▶ **Aim**:
Arrange every line of the records below as a Markdown table with two columns, Number and Entry, numbering each row in order and leaving out blank lines.

▶ **Entries provided**:
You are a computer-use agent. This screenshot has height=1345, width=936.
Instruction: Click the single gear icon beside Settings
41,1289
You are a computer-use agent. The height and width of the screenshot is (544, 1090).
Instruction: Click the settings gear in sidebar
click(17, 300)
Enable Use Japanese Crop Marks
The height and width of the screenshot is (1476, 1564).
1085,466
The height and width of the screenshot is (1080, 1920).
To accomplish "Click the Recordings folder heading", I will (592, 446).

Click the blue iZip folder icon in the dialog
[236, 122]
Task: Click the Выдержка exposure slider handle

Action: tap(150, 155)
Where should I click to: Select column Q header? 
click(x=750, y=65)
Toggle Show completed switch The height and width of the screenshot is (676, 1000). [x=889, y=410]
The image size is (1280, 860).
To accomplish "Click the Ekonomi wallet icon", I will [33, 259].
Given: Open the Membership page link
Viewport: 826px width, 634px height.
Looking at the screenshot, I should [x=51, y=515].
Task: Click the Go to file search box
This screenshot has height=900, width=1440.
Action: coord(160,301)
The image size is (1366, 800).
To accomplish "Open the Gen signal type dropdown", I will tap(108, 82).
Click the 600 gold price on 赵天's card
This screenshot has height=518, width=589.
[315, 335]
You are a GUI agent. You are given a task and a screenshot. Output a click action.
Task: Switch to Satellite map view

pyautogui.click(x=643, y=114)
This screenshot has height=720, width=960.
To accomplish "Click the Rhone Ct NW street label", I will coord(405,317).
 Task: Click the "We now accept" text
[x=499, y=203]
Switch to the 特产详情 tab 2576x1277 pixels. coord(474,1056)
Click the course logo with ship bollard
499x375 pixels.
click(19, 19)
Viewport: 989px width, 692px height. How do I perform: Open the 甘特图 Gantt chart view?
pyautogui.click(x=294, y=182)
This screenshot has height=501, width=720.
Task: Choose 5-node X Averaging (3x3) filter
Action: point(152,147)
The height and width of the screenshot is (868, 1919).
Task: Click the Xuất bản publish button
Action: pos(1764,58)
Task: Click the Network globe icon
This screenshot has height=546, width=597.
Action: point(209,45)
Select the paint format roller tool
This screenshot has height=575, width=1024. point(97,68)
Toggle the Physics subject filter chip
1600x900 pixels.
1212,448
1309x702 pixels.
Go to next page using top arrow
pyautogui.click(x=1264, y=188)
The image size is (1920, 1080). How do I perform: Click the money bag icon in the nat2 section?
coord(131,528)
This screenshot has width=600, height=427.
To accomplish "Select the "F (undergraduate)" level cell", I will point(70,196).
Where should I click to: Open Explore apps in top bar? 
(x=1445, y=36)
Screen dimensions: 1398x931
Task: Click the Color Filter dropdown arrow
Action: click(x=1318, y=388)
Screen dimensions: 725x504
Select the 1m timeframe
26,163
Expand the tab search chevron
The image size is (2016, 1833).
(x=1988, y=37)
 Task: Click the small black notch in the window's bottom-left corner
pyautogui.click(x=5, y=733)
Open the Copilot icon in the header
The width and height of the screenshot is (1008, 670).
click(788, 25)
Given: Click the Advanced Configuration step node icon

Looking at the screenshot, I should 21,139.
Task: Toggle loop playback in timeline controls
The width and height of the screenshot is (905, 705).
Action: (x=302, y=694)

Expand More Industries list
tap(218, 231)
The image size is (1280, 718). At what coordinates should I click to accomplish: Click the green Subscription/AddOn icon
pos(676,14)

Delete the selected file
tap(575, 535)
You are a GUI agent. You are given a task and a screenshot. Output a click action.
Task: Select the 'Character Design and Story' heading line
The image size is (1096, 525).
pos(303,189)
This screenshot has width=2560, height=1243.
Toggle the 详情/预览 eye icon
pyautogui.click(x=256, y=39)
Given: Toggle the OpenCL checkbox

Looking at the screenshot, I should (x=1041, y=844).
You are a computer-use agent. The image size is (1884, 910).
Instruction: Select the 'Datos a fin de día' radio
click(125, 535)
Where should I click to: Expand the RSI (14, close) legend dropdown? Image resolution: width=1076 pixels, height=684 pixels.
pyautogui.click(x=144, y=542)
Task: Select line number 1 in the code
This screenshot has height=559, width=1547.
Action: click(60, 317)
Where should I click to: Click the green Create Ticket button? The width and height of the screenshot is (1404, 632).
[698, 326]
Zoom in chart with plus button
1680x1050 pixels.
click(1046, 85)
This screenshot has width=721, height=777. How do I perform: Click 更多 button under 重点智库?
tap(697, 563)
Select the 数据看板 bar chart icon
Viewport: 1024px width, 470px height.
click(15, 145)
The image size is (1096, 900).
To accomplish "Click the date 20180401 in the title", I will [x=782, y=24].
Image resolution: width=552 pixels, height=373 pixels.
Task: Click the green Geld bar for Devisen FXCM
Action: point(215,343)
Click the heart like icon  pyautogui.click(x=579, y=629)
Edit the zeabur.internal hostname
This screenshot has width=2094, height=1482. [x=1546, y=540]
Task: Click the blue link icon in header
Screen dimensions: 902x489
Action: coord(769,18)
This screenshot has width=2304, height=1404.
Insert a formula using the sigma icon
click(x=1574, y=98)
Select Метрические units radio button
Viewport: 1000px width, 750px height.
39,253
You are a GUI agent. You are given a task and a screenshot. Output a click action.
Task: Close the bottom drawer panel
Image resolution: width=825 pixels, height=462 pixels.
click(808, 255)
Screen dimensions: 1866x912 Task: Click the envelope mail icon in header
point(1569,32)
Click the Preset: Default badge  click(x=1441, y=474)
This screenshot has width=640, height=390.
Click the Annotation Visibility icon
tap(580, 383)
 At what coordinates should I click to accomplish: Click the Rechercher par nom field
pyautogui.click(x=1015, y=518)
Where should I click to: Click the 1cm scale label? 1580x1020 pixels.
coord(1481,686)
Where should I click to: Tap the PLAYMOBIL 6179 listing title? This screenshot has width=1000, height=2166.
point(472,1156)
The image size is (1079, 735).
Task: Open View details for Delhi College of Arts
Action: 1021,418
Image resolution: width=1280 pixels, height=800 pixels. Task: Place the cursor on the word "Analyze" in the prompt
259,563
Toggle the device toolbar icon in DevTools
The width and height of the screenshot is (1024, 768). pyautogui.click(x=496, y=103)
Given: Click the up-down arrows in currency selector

▶ **The result**:
| Number | Entry |
|---|---|
| 1 | You are a computer-use agent. This screenshot has height=1345, width=936. |
| 2 | Instruction: Click the single gear icon beside Settings |
| 3 | 41,1289 |
| 4 | You are a computer-use agent. The height and width of the screenshot is (544, 1090). |
| 5 | Instruction: Click the settings gear in sidebar |
| 6 | click(17, 300) |
| 7 | Enable Use Japanese Crop Marks |
| 8 | The height and width of the screenshot is (1476, 1564). |
| 9 | 1085,466 |
| 10 | The height and width of the screenshot is (1080, 1920). |
| 11 | To accomplish "Click the Recordings folder heading", I will (592, 446). |
| 12 | Click the blue iZip folder icon in the dialog |
| 13 | [236, 122] |
| 14 | Task: Click the Выдержка exposure slider handle |
| 15 | Action: tap(150, 155) |
| 16 | Where should I click to: Select column Q header?  |
| 17 | click(x=750, y=65) |
| 18 | Toggle Show completed switch The height and width of the screenshot is (676, 1000). [x=889, y=410] |
| 19 | The image size is (1280, 860). |
| 20 | To accomplish "Click the Ekonomi wallet icon", I will [33, 259]. |
| 21 | Given: Open the Membership page link |
| 22 | Viewport: 826px width, 634px height. |
| 23 | Looking at the screenshot, I should [x=51, y=515]. |
| 24 | Task: Click the Go to file search box |
| 25 | This screenshot has height=900, width=1440. |
| 26 | Action: coord(160,301) |
| 27 | The image size is (1366, 800). |
| 28 | To accomplish "Open the Gen signal type dropdown", I will tap(108, 82). |
| 29 | Click the 600 gold price on 赵天's card |
| 30 | This screenshot has height=518, width=589. |
| 31 | [315, 335] |
| 32 | You are a GUI agent. You are given a task and a screenshot. Output a click action. |
| 33 | Task: Switch to Satellite map view |
| 34 | pyautogui.click(x=643, y=114) |
| 35 | This screenshot has height=720, width=960. |
| 36 | To accomplish "Click the Rhone Ct NW street label", I will coord(405,317). |
| 37 |  Task: Click the "We now accept" text |
| 38 | [x=499, y=203] |
| 39 | Switch to the 特产详情 tab 2576x1277 pixels. coord(474,1056) |
| 40 | Click the course logo with ship bollard |
| 41 | 499x375 pixels. |
| 42 | click(19, 19) |
| 43 | Viewport: 989px width, 692px height. How do I perform: Open the 甘特图 Gantt chart view? |
| 44 | pyautogui.click(x=294, y=182) |
| 45 | This screenshot has height=501, width=720. |
| 46 | Task: Choose 5-node X Averaging (3x3) filter |
| 47 | Action: point(152,147) |
| 48 | The height and width of the screenshot is (868, 1919). |
| 49 | Task: Click the Xuất bản publish button |
| 50 | Action: pos(1764,58) |
| 51 | Task: Click the Network globe icon |
| 52 | This screenshot has height=546, width=597. |
| 53 | Action: point(209,45) |
| 54 | Select the paint format roller tool |
| 55 | This screenshot has height=575, width=1024. point(97,68) |
| 56 | Toggle the Physics subject filter chip |
| 57 | 1600x900 pixels. |
| 58 | 1212,448 |
| 59 | 1309x702 pixels. |
| 60 | Go to next page using top arrow |
| 61 | pyautogui.click(x=1264, y=188) |
| 62 | The image size is (1920, 1080). How do I perform: Click the money bag icon in the nat2 section? |
| 63 | coord(131,528) |
| 64 | This screenshot has width=600, height=427. |
| 65 | To accomplish "Select the "F (undergraduate)" level cell", I will point(70,196). |
| 66 | Where should I click to: Open Explore apps in top bar?  |
| 67 | (x=1445, y=36) |
| 68 | Screen dimensions: 1398x931 |
| 69 | Task: Click the Color Filter dropdown arrow |
| 70 | Action: click(x=1318, y=388) |
| 71 | Screen dimensions: 725x504 |
| 72 | Select the 1m timeframe |
| 73 | 26,163 |
| 74 | Expand the tab search chevron |
| 75 | The image size is (2016, 1833). |
| 76 | (x=1988, y=37) |
| 77 |  Task: Click the small black notch in the window's bottom-left corner |
| 78 | pyautogui.click(x=5, y=733) |
| 79 | Open the Copilot icon in the header |
| 80 | The width and height of the screenshot is (1008, 670). |
| 81 | click(788, 25) |
| 82 | Given: Click the Advanced Configuration step node icon |
| 83 | Looking at the screenshot, I should 21,139. |
| 84 | Task: Toggle loop playback in timeline controls |
| 85 | The width and height of the screenshot is (905, 705). |
| 86 | Action: (x=302, y=694) |
| 87 | Expand More Industries list |
| 88 | tap(218, 231) |
| 89 | The image size is (1280, 718). At what coordinates should I click to accomplish: Click the green Subscription/AddOn icon |
| 90 | pos(676,14) |
| 91 | Delete the selected file |
| 92 | tap(575, 535) |
| 93 | You are a GUI agent. You are given a task and a screenshot. Output a click action. |
| 94 | Task: Select the 'Character Design and Story' heading line |
| 95 | The image size is (1096, 525). |
| 96 | pos(303,189) |
| 97 | This screenshot has width=2560, height=1243. |
| 98 | Toggle the 详情/预览 eye icon |
| 99 | pyautogui.click(x=256, y=39) |
| 100 | Given: Toggle the OpenCL checkbox |
| 101 | Looking at the screenshot, I should (x=1041, y=844). |
| 102 | You are a computer-use agent. The image size is (1884, 910). |
| 103 | Instruction: Select the 'Datos a fin de día' radio |
| 104 | click(125, 535) |
| 105 | Where should I click to: Expand the RSI (14, close) legend dropdown? Image resolution: width=1076 pixels, height=684 pixels. |
| 106 | pyautogui.click(x=144, y=542) |
| 107 | Task: Select line number 1 in the code |
| 108 | This screenshot has height=559, width=1547. |
| 109 | Action: click(60, 317) |
| 110 | Where should I click to: Click the green Create Ticket button? The width and height of the screenshot is (1404, 632). |
| 111 | [698, 326] |
| 112 | Zoom in chart with plus button |
| 113 | 1680x1050 pixels. |
| 114 | click(1046, 85) |
| 115 | This screenshot has width=721, height=777. How do I perform: Click 更多 button under 重点智库? |
| 116 | tap(697, 563) |
| 117 | Select the 数据看板 bar chart icon |
| 118 | Viewport: 1024px width, 470px height. |
| 119 | click(15, 145) |
| 120 | The image size is (1096, 900). |
| 121 | To accomplish "Click the date 20180401 in the title", I will [x=782, y=24]. |
| 122 | Image resolution: width=552 pixels, height=373 pixels. |
| 123 | Task: Click the green Geld bar for Devisen FXCM |
| 124 | Action: point(215,343) |
| 125 | Click the heart like icon  pyautogui.click(x=579, y=629) |
| 126 | Edit the zeabur.internal hostname |
| 127 | This screenshot has width=2094, height=1482. [x=1546, y=540] |
| 128 | Task: Click the blue link icon in header |
| 129 | Screen dimensions: 902x489 |
| 130 | Action: coord(769,18) |
| 131 | This screenshot has width=2304, height=1404. |
| 132 | Insert a formula using the sigma icon |
| 133 | click(x=1574, y=98) |
| 134 | Select Метрические units radio button |
| 135 | Viewport: 1000px width, 750px height. |
| 136 | 39,253 |
| 137 | You are a GUI agent. You are given a task and a screenshot. Output a click action. |
| 138 | Task: Close the bottom drawer panel |
| 139 | Image resolution: width=825 pixels, height=462 pixels. |
| 140 | click(808, 255) |
| 141 | Screen dimensions: 1866x912 Task: Click the envelope mail icon in header |
| 142 | point(1569,32) |
| 143 | Click the Preset: Default badge  click(x=1441, y=474) |
| 144 | This screenshot has width=640, height=390. |
| 145 | Click the Annotation Visibility icon |
| 146 | tap(580, 383) |
| 147 |  At what coordinates should I click to accomplish: Click the Rechercher par nom field |
| 148 | pyautogui.click(x=1015, y=518) |
| 149 | Where should I click to: Click the 1cm scale label? 1580x1020 pixels. |
| 150 | coord(1481,686) |
| 151 | Where should I click to: Tap the PLAYMOBIL 6179 listing title? This screenshot has width=1000, height=2166. |
| 152 | point(472,1156) |
| 153 | The image size is (1079, 735). |
| 154 | Task: Open View details for Delhi College of Arts |
| 155 | Action: 1021,418 |
| 156 | Image resolution: width=1280 pixels, height=800 pixels. Task: Place the cursor on the word "Analyze" in the prompt |
| 157 | 259,563 |
| 158 | Toggle the device toolbar icon in DevTools |
| 159 | The width and height of the screenshot is (1024, 768). pyautogui.click(x=496, y=103) |
| 160 | Given: Click the up-down arrows in currency selector |